La tâche était pourtant délicate, car elle s’attaque à une source qui peut se révéler d’un premier abord particulièrement aride. Ici, dans ces magnifiques salles du premier étage, l’objectif est de faire parler le minutier central des notaires de Paris. Le minutier est une sorte de banque de données regroupant l’ensemble des actes versés par les notaires parisiens, tout au long de l’histoire, passé l’écoulement d’un certain délai. Évidemment, vient un temps où la confidentialité n’a plus la même vigueur et où la recherche et l’histoire prennent le dessus. Même si la conciliation entre ces deux impératifs peut se révéler très difficile (V. par ex. C. Vivant, L’historien saisi par le droit. Contribution à l’étude des droits de l’histoire, Dalloz, coll. « Nouvelle bibliothèque de thèses », vol. 68, 2007, no 14, p. 12), la centralisation des documents notariés est donc aujourd’hui assurée.
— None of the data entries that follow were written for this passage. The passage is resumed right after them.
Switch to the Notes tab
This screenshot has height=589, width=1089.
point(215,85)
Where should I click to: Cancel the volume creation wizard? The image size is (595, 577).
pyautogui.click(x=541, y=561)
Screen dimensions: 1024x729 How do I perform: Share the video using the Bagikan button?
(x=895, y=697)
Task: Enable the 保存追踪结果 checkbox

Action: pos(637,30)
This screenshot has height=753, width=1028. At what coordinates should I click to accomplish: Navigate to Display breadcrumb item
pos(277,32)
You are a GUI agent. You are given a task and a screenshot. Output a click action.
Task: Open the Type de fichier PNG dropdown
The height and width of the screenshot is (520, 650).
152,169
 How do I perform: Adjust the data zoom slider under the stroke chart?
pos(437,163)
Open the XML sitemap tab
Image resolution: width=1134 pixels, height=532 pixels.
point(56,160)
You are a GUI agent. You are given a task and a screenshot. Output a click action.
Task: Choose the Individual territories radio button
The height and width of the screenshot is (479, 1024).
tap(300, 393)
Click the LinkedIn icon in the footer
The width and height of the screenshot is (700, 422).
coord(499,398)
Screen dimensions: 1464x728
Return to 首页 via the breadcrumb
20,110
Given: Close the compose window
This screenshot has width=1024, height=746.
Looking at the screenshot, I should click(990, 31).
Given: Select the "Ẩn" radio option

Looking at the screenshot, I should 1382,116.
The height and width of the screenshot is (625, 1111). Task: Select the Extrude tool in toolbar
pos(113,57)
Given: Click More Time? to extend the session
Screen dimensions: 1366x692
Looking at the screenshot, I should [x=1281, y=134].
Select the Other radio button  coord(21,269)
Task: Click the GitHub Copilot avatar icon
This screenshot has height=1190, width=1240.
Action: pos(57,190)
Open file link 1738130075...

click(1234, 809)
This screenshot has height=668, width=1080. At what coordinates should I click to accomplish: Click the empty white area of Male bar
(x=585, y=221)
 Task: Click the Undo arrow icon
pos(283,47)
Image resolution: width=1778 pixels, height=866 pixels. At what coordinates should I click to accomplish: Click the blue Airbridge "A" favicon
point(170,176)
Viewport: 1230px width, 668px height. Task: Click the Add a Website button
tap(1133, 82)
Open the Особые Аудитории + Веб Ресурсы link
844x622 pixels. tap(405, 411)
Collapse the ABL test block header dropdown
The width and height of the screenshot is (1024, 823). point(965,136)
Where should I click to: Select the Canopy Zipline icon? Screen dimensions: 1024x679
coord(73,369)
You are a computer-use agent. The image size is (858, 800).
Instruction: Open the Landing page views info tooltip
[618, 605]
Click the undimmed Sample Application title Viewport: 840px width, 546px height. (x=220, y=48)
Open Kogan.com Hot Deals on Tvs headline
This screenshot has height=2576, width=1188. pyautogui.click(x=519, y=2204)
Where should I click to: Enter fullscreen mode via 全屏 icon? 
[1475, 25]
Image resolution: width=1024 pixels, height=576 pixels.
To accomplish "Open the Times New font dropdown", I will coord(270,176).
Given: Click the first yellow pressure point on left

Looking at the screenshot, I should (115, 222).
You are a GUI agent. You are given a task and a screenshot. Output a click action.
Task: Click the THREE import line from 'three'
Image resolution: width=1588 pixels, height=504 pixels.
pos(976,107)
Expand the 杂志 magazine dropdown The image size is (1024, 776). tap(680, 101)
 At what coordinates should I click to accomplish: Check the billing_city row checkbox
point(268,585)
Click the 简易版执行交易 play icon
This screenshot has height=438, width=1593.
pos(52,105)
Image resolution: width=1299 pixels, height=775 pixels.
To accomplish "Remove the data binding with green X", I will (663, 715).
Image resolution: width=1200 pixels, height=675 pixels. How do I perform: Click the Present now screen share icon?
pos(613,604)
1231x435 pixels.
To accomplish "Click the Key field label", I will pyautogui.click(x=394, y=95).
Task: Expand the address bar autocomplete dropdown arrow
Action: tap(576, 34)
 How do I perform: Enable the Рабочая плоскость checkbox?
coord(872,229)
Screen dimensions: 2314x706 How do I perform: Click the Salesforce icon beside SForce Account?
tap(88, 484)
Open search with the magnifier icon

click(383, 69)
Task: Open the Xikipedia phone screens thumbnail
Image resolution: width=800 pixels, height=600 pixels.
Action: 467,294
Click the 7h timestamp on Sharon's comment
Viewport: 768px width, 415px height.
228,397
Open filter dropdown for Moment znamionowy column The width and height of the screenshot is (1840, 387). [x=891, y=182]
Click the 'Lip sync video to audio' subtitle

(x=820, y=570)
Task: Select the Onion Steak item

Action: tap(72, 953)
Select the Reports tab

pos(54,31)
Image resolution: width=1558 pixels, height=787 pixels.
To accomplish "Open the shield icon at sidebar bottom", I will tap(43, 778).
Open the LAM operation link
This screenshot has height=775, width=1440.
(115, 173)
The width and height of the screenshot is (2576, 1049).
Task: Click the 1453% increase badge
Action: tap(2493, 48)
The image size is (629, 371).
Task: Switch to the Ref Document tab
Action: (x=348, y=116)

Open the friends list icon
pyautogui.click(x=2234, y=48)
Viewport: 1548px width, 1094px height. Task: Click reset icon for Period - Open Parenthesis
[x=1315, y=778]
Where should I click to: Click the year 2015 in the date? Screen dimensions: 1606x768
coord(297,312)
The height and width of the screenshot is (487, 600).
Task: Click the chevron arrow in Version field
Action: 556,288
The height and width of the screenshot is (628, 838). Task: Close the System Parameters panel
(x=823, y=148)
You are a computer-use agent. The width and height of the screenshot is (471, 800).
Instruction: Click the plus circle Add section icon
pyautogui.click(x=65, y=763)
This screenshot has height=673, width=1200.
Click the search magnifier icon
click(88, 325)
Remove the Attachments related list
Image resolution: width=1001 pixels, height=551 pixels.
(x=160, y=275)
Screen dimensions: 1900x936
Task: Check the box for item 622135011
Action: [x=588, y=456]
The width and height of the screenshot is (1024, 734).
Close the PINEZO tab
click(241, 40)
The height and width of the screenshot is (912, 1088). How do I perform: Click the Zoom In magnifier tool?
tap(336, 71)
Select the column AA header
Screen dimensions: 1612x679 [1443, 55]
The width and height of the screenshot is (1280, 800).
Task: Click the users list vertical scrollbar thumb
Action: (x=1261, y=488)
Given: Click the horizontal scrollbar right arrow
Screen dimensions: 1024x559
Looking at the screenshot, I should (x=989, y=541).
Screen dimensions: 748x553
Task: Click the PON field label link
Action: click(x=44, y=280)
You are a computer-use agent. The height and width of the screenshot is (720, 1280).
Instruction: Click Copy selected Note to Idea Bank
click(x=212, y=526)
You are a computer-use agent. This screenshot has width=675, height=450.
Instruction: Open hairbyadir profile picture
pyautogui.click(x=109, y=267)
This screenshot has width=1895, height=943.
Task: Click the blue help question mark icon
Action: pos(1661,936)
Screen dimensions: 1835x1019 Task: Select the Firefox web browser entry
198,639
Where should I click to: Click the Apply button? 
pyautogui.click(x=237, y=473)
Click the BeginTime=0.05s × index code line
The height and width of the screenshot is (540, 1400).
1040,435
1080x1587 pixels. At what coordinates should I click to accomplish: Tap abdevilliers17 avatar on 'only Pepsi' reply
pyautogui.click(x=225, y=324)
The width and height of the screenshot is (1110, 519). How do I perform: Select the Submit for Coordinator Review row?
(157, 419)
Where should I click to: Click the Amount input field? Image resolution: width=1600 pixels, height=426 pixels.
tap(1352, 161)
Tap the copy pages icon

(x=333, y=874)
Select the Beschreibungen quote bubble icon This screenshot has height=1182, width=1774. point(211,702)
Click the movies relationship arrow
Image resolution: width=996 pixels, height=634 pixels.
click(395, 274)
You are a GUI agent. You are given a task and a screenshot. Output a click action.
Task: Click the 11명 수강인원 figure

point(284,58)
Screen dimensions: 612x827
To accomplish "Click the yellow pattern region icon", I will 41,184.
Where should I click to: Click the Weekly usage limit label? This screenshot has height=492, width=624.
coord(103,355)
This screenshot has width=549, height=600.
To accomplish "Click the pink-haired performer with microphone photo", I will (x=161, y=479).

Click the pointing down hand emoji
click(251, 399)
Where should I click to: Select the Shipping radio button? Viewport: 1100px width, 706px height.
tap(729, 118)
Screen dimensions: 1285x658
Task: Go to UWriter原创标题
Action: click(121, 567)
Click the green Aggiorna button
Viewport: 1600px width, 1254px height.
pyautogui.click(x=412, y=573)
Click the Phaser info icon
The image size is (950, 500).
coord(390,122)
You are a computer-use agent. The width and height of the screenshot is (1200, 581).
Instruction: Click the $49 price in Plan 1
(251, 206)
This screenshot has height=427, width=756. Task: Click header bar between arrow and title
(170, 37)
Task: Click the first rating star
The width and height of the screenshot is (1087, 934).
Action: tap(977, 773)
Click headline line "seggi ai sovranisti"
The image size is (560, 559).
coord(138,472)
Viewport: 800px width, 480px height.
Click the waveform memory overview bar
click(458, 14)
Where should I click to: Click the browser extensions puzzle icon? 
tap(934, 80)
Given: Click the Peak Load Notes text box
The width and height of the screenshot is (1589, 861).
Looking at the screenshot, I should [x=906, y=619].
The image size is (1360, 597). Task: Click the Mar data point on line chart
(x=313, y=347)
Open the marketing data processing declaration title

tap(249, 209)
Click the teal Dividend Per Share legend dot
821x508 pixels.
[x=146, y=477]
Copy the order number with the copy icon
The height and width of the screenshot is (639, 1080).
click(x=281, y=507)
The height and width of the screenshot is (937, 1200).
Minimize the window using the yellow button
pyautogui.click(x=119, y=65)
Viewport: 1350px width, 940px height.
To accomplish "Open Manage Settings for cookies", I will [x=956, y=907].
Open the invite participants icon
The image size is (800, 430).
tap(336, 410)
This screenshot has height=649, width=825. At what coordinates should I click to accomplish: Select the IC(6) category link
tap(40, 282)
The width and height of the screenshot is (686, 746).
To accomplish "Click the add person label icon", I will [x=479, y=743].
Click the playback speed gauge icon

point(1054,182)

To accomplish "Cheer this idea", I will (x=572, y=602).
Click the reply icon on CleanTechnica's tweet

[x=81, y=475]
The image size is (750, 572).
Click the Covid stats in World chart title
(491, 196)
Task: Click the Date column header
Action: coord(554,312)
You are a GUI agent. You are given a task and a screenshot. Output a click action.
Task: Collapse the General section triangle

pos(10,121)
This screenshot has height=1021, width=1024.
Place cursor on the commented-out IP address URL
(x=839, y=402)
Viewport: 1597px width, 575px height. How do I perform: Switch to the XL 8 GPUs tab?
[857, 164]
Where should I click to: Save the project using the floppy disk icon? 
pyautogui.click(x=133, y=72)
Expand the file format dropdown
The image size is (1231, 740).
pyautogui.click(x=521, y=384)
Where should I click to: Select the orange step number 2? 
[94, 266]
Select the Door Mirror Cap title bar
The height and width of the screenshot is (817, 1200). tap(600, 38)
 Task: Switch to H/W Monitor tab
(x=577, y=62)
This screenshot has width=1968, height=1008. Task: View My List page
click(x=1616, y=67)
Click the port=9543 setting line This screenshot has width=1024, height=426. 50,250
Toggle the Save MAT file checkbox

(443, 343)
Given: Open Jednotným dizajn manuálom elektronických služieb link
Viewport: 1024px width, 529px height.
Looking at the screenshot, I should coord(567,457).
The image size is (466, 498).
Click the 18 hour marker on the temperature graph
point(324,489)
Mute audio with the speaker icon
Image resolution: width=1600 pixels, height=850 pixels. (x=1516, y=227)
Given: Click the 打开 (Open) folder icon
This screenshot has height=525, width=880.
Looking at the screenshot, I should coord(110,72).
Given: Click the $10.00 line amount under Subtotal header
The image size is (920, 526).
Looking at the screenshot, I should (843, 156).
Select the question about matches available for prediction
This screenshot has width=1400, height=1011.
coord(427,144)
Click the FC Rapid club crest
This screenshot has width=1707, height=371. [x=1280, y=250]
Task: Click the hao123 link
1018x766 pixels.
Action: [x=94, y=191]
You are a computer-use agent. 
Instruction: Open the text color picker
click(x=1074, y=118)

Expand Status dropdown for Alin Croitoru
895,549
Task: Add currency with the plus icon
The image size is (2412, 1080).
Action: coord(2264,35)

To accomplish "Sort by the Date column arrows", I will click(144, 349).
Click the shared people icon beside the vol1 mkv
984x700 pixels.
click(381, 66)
Cette exposition a été permise tout d’abord par la loi du 14 mars 1928 relative au dépôt facultatif dans les archives nationales et départementales des actes de plus de cent vingt-cinq ans, conservés dans les études de notaires (avant la loi de 1928, V. l’étude consacrée à cette question dans le catalogue, p. 204). Son article 2 disposait que « les minutes et documents de toute nature ayant plus de cent vingt-cinq ans, conservés dans les études et dans les dépôts communs organisés par les chambres de notaires peuvent être, en totalité ou en partie, déposés par les notaires ou par les chambres de notaires soit aux archives nationales […] soit aux archives départementales […] ». En 1932, le minutier central des notaires de Paris s’est ainsi constitué pour satisfaire à cette prévision d’un dépôt encore facultatif. Il centralisa alors les multiples versements dans les quelques registres existant déjà. Son rôle s’accrut quand le dépôt devint obligatoire avec la loi n° 79-18 du 3 janvier 1979 sur les archives, aujourd’hui dans le code du patrimoine. En effet, selon l’article L. 211-4, les minutes et répertoires des officiers publics ou ministériels sont des archives publiques. L’article R. 212-15 du code du patrimoine, modifié récemment par un décret no 2011-574 du 24 mai 2011, prévoit quant à lui que la conservation est assurée par les notaires pendant soixante-quinze ans avant le versement dans un dépôt d’archives.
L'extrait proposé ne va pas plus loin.